### Your objective
Reproduce only the stretch of entries below that begins at the first line and ends at the line holding "Task: Open the Contact column dropdown menu".

### Task inputs
-.-.-
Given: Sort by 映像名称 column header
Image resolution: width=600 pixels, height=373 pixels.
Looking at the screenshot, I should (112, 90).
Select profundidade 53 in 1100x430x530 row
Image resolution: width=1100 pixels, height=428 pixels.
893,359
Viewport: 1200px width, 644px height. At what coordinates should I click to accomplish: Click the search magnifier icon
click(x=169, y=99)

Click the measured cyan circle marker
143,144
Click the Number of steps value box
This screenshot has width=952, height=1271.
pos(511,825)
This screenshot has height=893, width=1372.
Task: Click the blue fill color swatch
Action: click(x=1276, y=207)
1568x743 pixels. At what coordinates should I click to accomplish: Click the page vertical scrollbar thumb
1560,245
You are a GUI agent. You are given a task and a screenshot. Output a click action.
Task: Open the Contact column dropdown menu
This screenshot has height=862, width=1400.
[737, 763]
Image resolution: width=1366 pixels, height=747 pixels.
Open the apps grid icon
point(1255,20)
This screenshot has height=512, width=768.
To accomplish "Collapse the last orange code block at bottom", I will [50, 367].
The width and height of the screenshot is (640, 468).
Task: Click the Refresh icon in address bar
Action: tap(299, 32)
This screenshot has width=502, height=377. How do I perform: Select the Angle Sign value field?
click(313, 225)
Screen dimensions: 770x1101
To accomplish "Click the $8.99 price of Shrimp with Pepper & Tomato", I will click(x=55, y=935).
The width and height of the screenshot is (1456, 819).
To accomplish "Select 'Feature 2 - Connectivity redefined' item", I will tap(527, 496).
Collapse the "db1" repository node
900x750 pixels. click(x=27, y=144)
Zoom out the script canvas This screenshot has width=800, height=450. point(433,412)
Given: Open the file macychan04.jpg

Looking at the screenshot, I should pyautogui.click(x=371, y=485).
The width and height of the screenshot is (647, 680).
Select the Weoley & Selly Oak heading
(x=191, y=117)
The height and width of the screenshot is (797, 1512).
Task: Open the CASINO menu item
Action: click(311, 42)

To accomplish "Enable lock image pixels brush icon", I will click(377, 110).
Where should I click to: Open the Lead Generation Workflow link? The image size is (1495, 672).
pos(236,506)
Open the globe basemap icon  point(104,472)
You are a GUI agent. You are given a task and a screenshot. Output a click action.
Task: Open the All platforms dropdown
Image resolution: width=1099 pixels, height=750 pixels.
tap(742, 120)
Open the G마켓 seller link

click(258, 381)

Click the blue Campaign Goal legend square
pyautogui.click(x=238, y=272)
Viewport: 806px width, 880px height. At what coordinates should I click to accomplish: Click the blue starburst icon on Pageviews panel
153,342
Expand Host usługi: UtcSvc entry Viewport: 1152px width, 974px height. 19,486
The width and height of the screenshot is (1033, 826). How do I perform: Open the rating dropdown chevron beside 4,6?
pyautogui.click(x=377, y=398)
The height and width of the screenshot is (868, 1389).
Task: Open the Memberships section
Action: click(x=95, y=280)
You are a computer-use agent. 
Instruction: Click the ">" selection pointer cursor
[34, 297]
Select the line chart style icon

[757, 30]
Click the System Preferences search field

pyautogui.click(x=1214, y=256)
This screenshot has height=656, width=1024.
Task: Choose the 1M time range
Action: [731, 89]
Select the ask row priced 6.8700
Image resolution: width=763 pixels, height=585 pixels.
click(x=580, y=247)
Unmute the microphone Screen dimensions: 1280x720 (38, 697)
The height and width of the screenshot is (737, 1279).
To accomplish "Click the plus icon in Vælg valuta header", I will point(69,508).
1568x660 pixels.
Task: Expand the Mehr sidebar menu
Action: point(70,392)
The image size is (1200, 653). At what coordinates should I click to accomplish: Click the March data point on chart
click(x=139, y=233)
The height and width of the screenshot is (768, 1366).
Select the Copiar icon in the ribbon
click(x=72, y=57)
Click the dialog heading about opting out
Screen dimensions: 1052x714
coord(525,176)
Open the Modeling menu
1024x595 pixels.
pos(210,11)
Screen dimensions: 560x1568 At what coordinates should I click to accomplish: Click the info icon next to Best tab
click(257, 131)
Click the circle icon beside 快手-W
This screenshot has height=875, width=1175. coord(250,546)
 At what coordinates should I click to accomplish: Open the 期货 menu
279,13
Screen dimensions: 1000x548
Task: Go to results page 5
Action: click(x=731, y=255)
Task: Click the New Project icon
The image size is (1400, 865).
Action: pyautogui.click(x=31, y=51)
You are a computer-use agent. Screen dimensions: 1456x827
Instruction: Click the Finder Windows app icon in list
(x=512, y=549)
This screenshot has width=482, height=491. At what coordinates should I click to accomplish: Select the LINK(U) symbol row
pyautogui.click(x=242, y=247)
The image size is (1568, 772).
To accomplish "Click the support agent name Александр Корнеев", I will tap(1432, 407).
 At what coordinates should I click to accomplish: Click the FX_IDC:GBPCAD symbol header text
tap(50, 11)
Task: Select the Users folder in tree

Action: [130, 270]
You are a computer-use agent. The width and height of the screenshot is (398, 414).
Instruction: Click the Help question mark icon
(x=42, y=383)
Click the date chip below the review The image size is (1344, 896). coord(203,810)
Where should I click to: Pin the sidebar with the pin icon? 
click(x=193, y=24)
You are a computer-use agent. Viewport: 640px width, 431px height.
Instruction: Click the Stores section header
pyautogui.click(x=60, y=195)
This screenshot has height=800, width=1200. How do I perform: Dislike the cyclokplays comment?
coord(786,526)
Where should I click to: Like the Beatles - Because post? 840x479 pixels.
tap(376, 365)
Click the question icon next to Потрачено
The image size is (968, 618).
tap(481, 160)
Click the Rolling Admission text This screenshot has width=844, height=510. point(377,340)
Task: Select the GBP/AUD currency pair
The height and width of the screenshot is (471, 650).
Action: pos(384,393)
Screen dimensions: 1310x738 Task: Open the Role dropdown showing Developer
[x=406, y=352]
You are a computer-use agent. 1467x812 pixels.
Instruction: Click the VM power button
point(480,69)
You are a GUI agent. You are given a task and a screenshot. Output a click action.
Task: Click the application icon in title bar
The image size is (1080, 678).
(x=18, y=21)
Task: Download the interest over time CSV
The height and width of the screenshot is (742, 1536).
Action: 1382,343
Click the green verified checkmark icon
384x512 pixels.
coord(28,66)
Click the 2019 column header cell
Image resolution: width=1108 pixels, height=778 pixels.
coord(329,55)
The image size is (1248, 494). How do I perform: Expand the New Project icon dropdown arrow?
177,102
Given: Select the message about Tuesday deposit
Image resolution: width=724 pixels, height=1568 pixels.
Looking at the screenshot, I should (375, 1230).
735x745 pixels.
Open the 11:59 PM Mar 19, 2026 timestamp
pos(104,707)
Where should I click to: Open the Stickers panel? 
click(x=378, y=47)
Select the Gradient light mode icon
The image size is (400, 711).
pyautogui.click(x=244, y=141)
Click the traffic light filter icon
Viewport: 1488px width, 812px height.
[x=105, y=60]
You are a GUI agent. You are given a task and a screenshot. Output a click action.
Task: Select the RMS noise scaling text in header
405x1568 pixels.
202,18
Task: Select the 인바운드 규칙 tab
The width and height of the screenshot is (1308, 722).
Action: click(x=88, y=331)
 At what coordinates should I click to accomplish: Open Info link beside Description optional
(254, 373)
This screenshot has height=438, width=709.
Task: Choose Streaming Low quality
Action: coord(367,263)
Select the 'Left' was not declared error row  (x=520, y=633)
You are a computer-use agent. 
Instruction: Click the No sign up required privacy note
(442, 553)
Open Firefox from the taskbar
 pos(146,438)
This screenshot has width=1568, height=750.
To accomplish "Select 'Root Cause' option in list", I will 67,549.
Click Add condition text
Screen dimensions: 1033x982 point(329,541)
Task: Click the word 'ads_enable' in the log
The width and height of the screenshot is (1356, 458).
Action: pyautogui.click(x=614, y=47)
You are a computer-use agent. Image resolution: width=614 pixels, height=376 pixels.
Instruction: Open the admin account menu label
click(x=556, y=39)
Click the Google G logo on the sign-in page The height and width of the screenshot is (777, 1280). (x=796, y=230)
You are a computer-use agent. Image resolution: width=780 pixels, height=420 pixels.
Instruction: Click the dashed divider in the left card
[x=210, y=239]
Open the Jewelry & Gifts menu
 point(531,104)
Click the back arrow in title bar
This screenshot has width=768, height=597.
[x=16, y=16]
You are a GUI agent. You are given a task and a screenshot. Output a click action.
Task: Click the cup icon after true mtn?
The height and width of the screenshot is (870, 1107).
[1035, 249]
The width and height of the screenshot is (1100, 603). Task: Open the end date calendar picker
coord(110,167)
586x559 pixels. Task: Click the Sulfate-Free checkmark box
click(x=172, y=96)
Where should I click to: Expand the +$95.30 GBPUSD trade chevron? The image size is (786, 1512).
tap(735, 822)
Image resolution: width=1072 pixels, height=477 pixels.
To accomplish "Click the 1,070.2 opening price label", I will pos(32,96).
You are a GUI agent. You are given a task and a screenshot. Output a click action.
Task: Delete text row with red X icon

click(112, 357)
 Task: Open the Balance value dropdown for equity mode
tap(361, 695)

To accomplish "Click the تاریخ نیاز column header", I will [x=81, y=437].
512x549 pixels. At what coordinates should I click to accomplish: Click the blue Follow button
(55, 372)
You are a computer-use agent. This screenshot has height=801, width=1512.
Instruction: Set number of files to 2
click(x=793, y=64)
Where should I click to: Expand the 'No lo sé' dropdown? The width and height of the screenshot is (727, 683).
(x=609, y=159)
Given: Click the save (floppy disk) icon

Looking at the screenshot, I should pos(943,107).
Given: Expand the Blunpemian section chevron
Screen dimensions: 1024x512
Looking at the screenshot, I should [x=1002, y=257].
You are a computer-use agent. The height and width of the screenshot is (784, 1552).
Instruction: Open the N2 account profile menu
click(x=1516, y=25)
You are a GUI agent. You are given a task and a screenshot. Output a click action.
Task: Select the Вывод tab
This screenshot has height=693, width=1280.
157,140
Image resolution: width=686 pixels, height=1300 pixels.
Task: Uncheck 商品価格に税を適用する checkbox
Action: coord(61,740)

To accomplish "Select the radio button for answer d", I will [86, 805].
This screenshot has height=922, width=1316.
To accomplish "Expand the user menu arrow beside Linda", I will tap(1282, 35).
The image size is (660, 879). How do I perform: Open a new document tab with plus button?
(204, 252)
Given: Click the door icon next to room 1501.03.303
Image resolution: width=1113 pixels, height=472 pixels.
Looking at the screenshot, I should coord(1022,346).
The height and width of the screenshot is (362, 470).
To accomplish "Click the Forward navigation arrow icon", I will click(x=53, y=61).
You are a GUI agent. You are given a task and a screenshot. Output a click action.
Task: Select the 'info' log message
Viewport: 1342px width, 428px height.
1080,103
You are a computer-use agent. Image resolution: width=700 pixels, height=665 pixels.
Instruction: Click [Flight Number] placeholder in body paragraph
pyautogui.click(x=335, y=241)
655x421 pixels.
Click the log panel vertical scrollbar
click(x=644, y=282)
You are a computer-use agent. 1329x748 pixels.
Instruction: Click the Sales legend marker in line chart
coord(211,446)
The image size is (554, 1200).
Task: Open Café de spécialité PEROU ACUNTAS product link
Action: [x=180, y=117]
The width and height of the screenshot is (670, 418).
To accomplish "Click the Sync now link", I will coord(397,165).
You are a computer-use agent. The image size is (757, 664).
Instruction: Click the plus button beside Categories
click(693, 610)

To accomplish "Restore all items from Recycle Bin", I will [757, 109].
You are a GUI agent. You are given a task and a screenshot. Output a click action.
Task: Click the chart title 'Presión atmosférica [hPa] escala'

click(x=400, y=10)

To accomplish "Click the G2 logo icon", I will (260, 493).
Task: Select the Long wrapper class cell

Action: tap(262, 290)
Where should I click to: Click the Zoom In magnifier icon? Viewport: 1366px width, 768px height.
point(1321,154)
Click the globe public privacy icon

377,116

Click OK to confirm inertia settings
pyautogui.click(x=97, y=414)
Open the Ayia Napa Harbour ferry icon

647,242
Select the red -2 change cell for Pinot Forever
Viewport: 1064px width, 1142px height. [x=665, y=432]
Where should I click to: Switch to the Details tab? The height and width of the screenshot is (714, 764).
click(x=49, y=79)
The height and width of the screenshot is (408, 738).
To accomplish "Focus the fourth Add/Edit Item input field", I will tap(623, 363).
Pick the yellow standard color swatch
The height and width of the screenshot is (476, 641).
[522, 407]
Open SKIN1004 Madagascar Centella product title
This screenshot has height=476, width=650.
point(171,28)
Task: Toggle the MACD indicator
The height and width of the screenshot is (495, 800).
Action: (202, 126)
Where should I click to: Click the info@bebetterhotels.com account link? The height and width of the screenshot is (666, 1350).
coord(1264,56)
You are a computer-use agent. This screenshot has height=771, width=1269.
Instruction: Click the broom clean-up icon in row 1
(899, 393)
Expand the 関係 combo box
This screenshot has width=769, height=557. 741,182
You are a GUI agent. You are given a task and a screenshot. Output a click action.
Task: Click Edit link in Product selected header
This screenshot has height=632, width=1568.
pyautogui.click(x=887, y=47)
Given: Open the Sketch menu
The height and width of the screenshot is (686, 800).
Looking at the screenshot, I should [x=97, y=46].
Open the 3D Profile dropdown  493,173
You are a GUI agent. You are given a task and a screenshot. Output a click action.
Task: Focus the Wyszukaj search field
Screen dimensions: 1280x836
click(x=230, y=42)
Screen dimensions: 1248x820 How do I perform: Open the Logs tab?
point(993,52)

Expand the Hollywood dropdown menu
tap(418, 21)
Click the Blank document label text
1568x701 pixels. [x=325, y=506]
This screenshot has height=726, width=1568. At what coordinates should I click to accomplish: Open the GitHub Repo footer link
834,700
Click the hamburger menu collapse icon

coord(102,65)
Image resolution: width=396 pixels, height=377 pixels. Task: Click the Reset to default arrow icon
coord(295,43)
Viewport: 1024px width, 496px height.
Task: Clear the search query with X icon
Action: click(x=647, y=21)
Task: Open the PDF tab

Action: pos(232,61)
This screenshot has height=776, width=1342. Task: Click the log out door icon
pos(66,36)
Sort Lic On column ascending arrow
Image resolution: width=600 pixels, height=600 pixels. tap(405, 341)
-.-.-
### Your response
Given: Sort by 映像名称 column header
Image resolution: width=600 pixels, height=373 pixels.
Looking at the screenshot, I should (112, 90).
Select profundidade 53 in 1100x430x530 row
Image resolution: width=1100 pixels, height=428 pixels.
893,359
Viewport: 1200px width, 644px height. At what coordinates should I click to accomplish: Click the search magnifier icon
click(x=169, y=99)

Click the measured cyan circle marker
143,144
Click the Number of steps value box
This screenshot has width=952, height=1271.
pos(511,825)
This screenshot has height=893, width=1372.
Task: Click the blue fill color swatch
Action: click(x=1276, y=207)
1568x743 pixels. At what coordinates should I click to accomplish: Click the page vertical scrollbar thumb
1560,245
You are a GUI agent. You are given a task and a screenshot. Output a click action.
Task: Open the Contact column dropdown menu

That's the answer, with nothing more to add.